══ GIVEN ENTRIES

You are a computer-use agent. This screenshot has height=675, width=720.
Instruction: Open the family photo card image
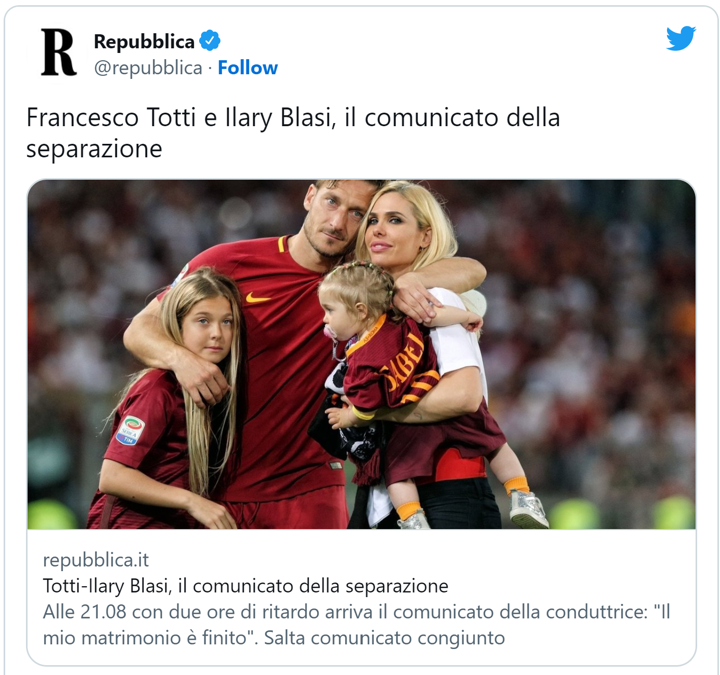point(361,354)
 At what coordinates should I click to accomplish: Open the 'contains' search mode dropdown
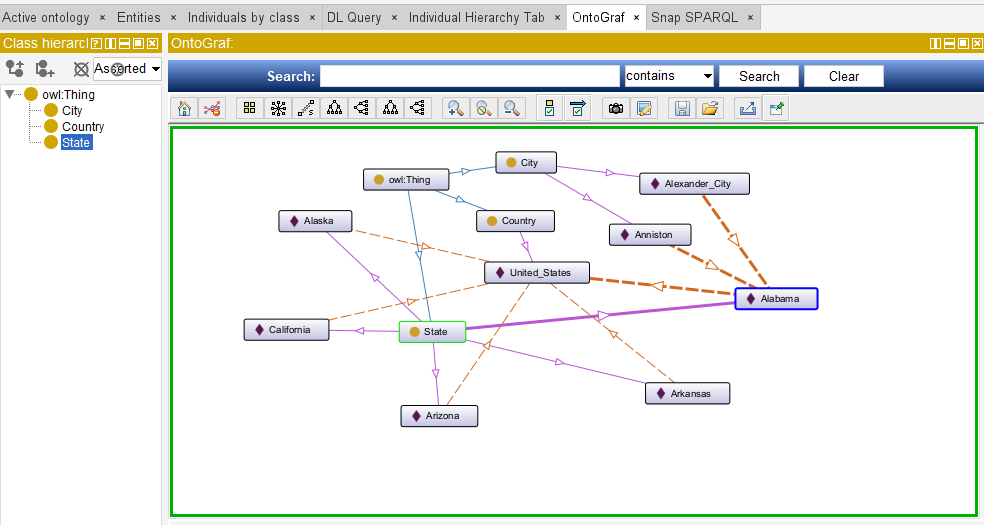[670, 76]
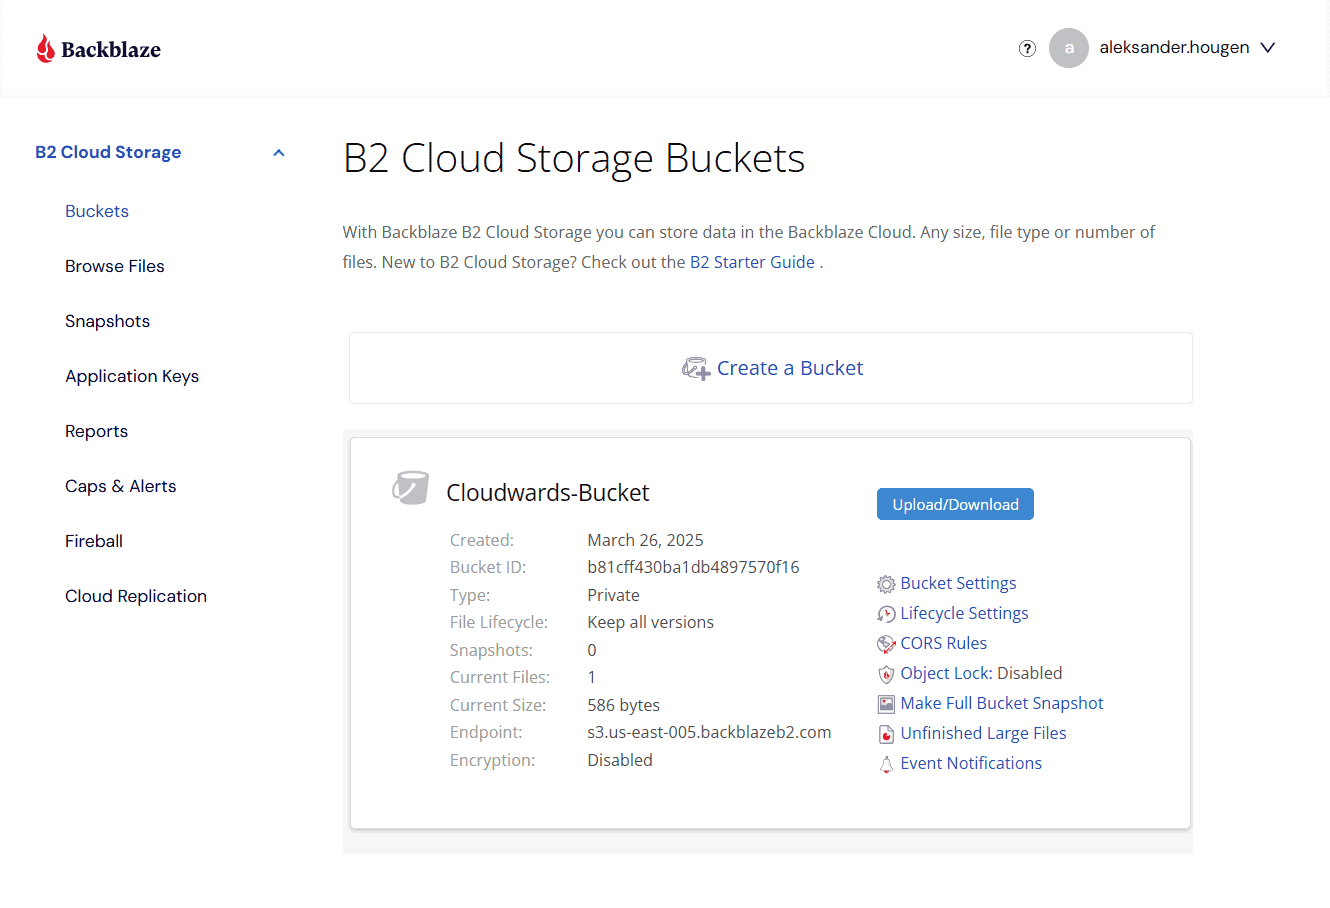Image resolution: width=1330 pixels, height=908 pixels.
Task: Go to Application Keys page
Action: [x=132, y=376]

════

Output the records verbatim without pictures.

You are a computer-use agent. This screenshot has height=675, width=720.
Instruction: Open the family photo card image
point(361,354)
 At what coordinates should I click to accomplish: Open the 'contains' search mode dropdown
[670, 76]
Image resolution: width=1330 pixels, height=908 pixels.
Task: Go to Application Keys page
Action: [x=132, y=376]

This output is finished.